ITEM 10. DIRECTORS AND EXECUTIVE OFFICERS OF THE REGISTRANT
 
DIRECTORS AND EXECUTIVE OFFICERS
 
  The following table sets forth certain information pertaining to the
Company's directors and executive officers.
 


              NAME               AGE               CURRENT POSITION
              ----               ---               ----------------
                               
Vincent A. Wolfington...........  57 Chairman of the Board and Chief Executive
                                      Officer
Don R. Dailey...................  60 President and Director
Guy C. Thomas...................  59 Executive Vice President--Operations
David H. Haedicke...............  51 Executive Vice President and Chief
                                      Financial Officer
Richard A. Anderson, Jr.........  52 Senior Vice President
Sally A. Snead..................  38 Senior Vice President--Information Systems
John C. Wintle..................  51 Senior Vice President--Europe
Paul A. Sandt...................  37 Vice President and Chief Accounting Officer
Devin J. Murphy.................  31 Senior Vice President and Chief Development
                                      Officer
S. Terrell Mellen...............  41 Senior Vice President--Sales and Marketing
Michael P. O'Callaghan..........  32 Senior Vice President and Director of
                                      Acquisitions
Robert W. Cox...................  60 Director
William R. Hambrecht............  62 Director
David McL. Hillman..............  44 Director
Nicholas J. St. George..........  58 Director

 
  Set forth below is a description of the backgrounds of each of the directors
and executive officers and the director nominee of the Company.
 
  Vincent A. Wolfington, a co-founder of the Company, has served as its
Chairman of the Board of Directors and Chief Executive Officer since 1979. For
over 25 years, Mr. Wolfington has been involved in the limousine industry and
directly associated with the Carey system of licensees and affiliates. Mr.

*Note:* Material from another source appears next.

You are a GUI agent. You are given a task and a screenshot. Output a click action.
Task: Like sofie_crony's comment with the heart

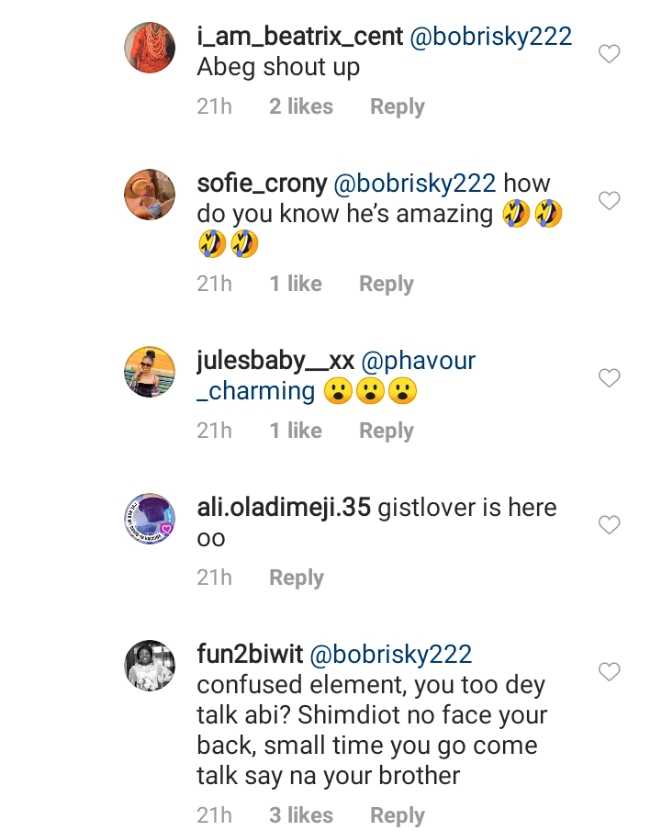608,201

Wolfington has served as a consultant to the National Academy of Sciences
Transportation Research Board, President of the National Para-transit
Association and a member of the International Limousine Association. Mr.

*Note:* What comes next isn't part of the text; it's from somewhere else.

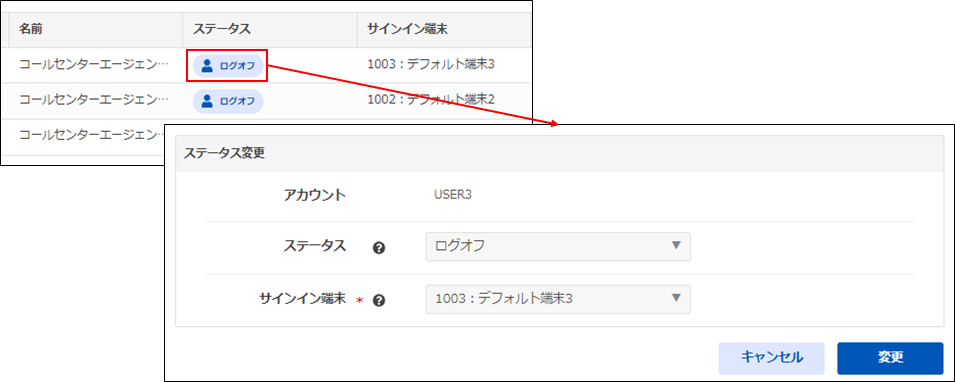Click the 1003：デフォルト端末3 cell in table
Image resolution: width=955 pixels, height=382 pixels.
(431, 64)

Wolfington currently is a member of the Executive Committee of the World
Travel and Tourism Council.
 
  Don R. Dailey has been President and a director of the Company, which he co-
founded, since 1979. Mr. Dailey has been directly involved in the limousine
business for over 30 years. Mr. Dailey serves on a number of boards and
committees related to the travel industry, including the National Business
Travel Association, the International Business Travel Associates, the
Association of Corporate Travel Executives, the National Limousine Association
and the International Limousine Association (as its past president and member
of its executive committee).
 
  Guy C. Thomas has served as Executive Vice President--Operations of the
Company since 1987. Mr. Thomas has served on a number of boards and committees
related to the travel industry, including the National Business Travel
Association, the Greater Washington Area Passenger Traffic Association, the
American Society of Association Executives, Meeting Planners International,
the Association of Corporate Travel Executives, the National Limousine
Association and the International Taxicab and Livery Association.
 
  David H. Haedicke has been an Executive Vice President and Chief Financial
Officer of the Company since October 1996. From August 1996 to October 1996,
he was Senior Vice President and Chief Financial Officer of Infotechnology,
Inc., Hadron, Inc. and Comtex Scientific Corporation, an affiliated group of
companies engaged in systems management and software development. From
September 1993 to May 1996, he was Chief Financial Officer of Walcoff &
Associates, Inc., a communications and information management firm. From June
1991 to
 
                                       2

 
September 1993, he was Chief Financial Officer and Vice President of Xsirus,
Inc., a high technology research and development company. Mr. Haedicke also
was a partner at Ernst & Young L.L.P. from 1985 to June 1991, and was an
employee at that firm from 1973 to 1985. Mr. Haedicke is a Certified Public
Accountant.
 
  Richard A. Anderson, Jr. has served as a Senior Vice President of the
Company since December 1988. Mr. Anderson also was Chief Operating Officer of
the Company's New York subsidiary, Carey Limousine NY, Inc., from December
1988 until August 1997. Mr. Anderson is Chairman of the New York Taxi and
Limousine Commission's Limousine Advisory Board, a former Board Member of the
Association of Corporate Travel Executives, and a member of the National
Business Travel Association and Meeting Planners International.
 
  Sally A. Snead has served as the Company's Senior Vice President--
Information Systems since June 1993. From January 1987 to June 1993, she was
Executive Vice President and General Manager of Carey Limousine L.A., Inc. She
is a member of Executive Women International, the National Business Travel
Association, the Association of Corporate Travel Executives and the National
Limousine Association.
 
  John C. Wintle has served as the Company's Senior Vice President--Europe
since May 1996 and as Executive Vice President and Managing Director of Carey
U.K. Ltd., a subsidiary of the Company, since March 1996. From 1982 to
February 1996, Mr. Wintle served Savoy Hotel PLC ("Savoy") and its affiliates,
including Camelot Barthropp Ltd. ("Camelot"), in various capacities. From
March 1993 to February 1996, Mr. Wintle was Executive Vice Chairman of
Camelot, which was acquired by Carey U.K. Ltd. in February 1996. Previously,
from 1989 to 1993, Mr. Wintle was General Manager, Restaurant Division, of
several entities affiliated with Savoy. From 1982 to 1989, Mr. Wintle had been
Group Financial Controller at Savoy.
 
  Paul A. Sandt has served as a Vice President and Chief Accounting Officer of
the Company since October 1994. From May 1992 through September 1994, Mr.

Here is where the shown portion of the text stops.